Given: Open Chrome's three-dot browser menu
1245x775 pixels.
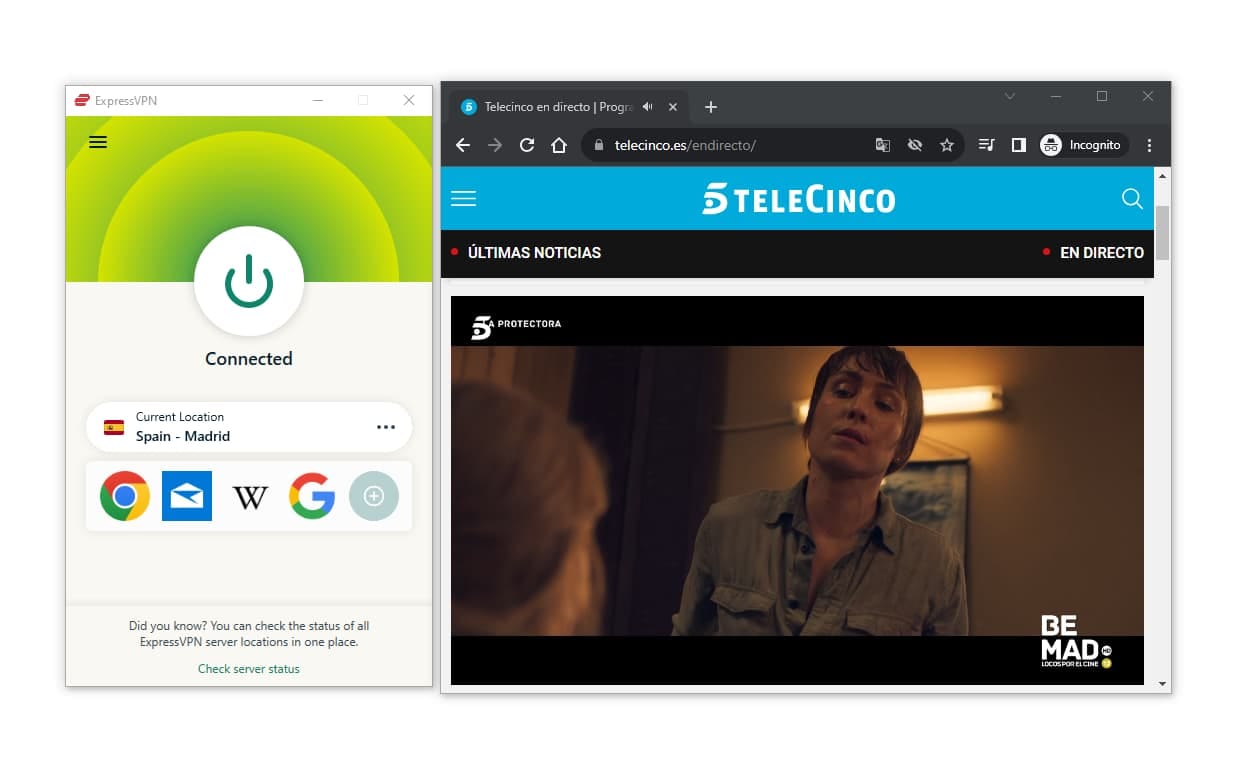Looking at the screenshot, I should [x=1149, y=145].
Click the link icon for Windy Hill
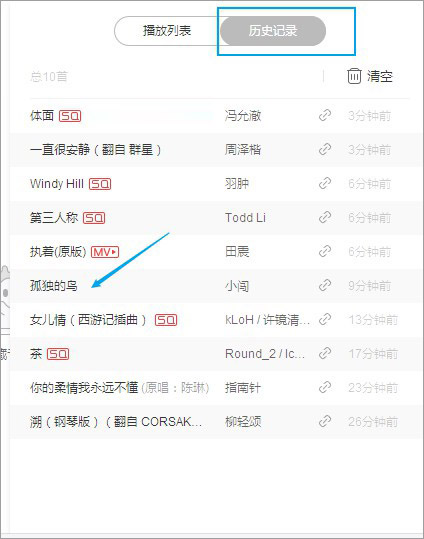Screen dimensions: 424x539 pyautogui.click(x=325, y=184)
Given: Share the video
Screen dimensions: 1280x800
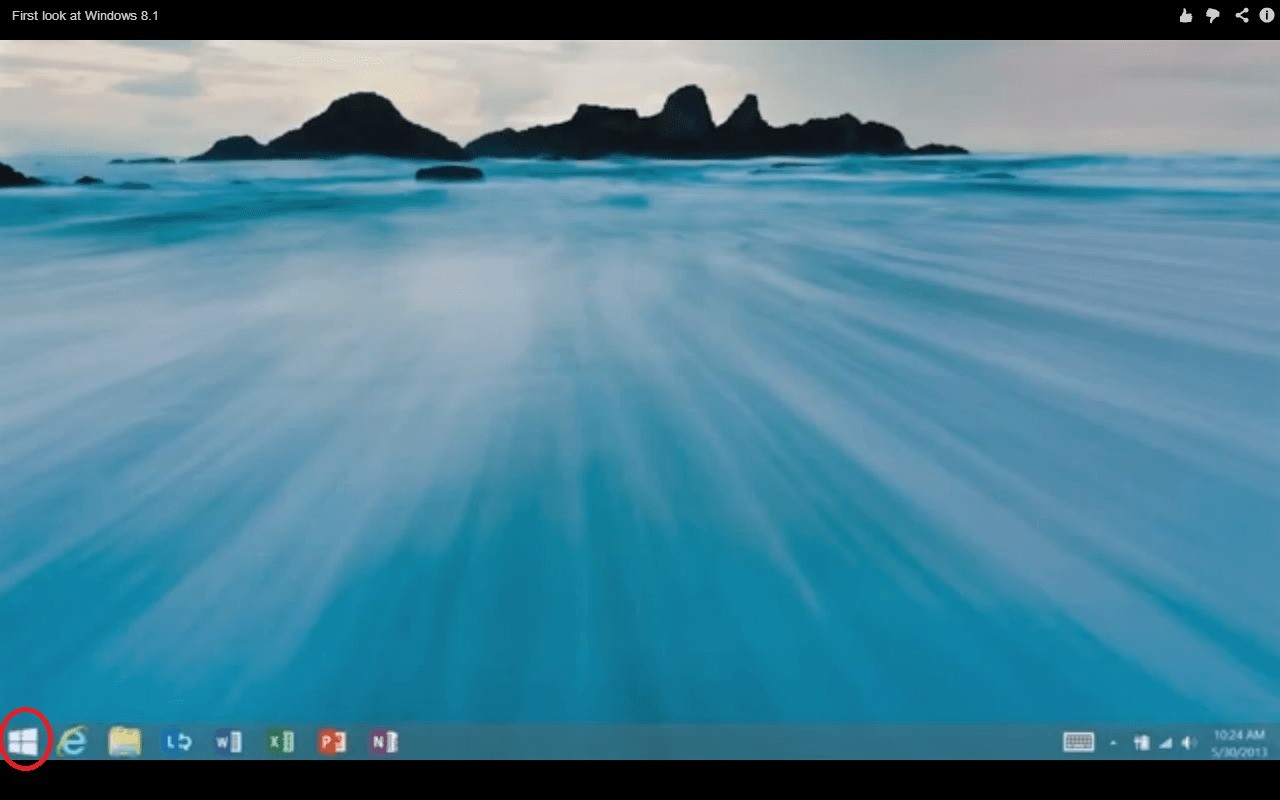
######
**About this exercise**
Exactly the lines from the one containing "1245x775 pixels." to the final line of the entries are wanted; please write them out, both ends included, but not the pictures.

**Output of the exercise**
1245x775 pixels.
Looking at the screenshot, I should [x=1149, y=145].
Click the link icon for Windy Hill
Screen dimensions: 424x539 pyautogui.click(x=325, y=184)
Given: Share the video
Screen dimensions: 1280x800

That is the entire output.